Immersion culturelle et scientifique
La doctorante a dû faire preuve d’adaptabilité pour s’acclimater aux différents modes de fonctionnement. L’expérience de travail à l’université du Cap diffère de celle au LPPI. En effet, le doctorant menant une thèse en France a le double statut étudiant-salarié étant inscrit à l’université mais étant aussi contractuel de la fonction publique. Le travail au laboratoire est donc régi par un contrat de travail avec notamment un salaire, un volume horaire, des droits et des devoirs. Les doctorants viennent travailler au laboratoire du lundi au vendredi avec des horaires d’ouverture fixes. ''En Afrique du Sud, le fonctionnement est un peu différent car les doctorants n’ont que le statut d’étudiant et ne reçoivent pas de salaire. Ils postulent à des bourses d’études qui leur permettent à la fois de financer leur recherche et leur vie de tous les jours'', indique Cécile Jouanne qui, étant principalement basée à CY Cergy Paris Université, a bénéficié du régime du doctorat à la française. ''Le rythme et l’organisation d’une journée de travail en Afrique du Sud est aussi plus libre puisqu’ils ne sont pas conditionnés par un contrat et que le laboratoire est ouvert sur une plage horaire plus étendue et, surtout, tous les jours de la semaine. Là-bas, les étudiants sont donc libres d’organiser leur emploi du temps comme ils le veulent en accord avec leurs encadrants et tant qu’ils maintiennent une production scientifique suffisante.'' Cécile Jouanne a préféré quant à elle conserver le rythme avec des semaines de 5 jours et des horaires réguliers pour ne pas perdre le rythme avant de finir sa thèse en France et pour garder un emploi du temps aligné à celui de ses encadrants français.
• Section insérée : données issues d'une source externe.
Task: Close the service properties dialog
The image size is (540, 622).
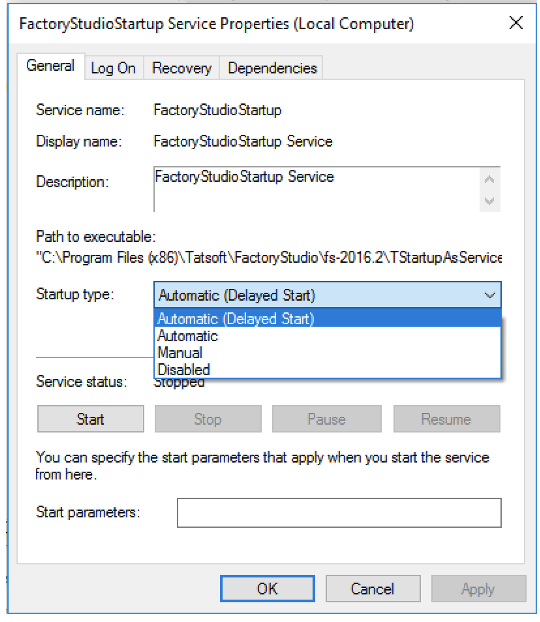Action: [x=516, y=23]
Expérience professionnelle unique
Peu importe la destination, faire une thèse à l’étranger est une excellente opportunité, voire même un incontournable pour certaines entreprises ou certains laboratoires selon elle. ''Faire une cotutelle entre une université française et un autre établissement permet d’avoir cette expérience à l’international tout en gardant un pied dans le système français ce qui peut rassurer les plus frileux. Au-delà de cette expérience valorisable sur un CV, c’est également l’occasion d’élargir son réseau en rencontrant des personnes d’horizons différents, d’apprendre et de profiter de l’expertise d’autres chercheurs et de perfectionner sa communication en anglais et son adaptabilité à différents milieux. Mais travailler à l’étranger, c’est surtout l’occasion de voyager, de découvrir un nouveau pays, une nouvelle culture, une nouvelle façon de vivre et de travailler''.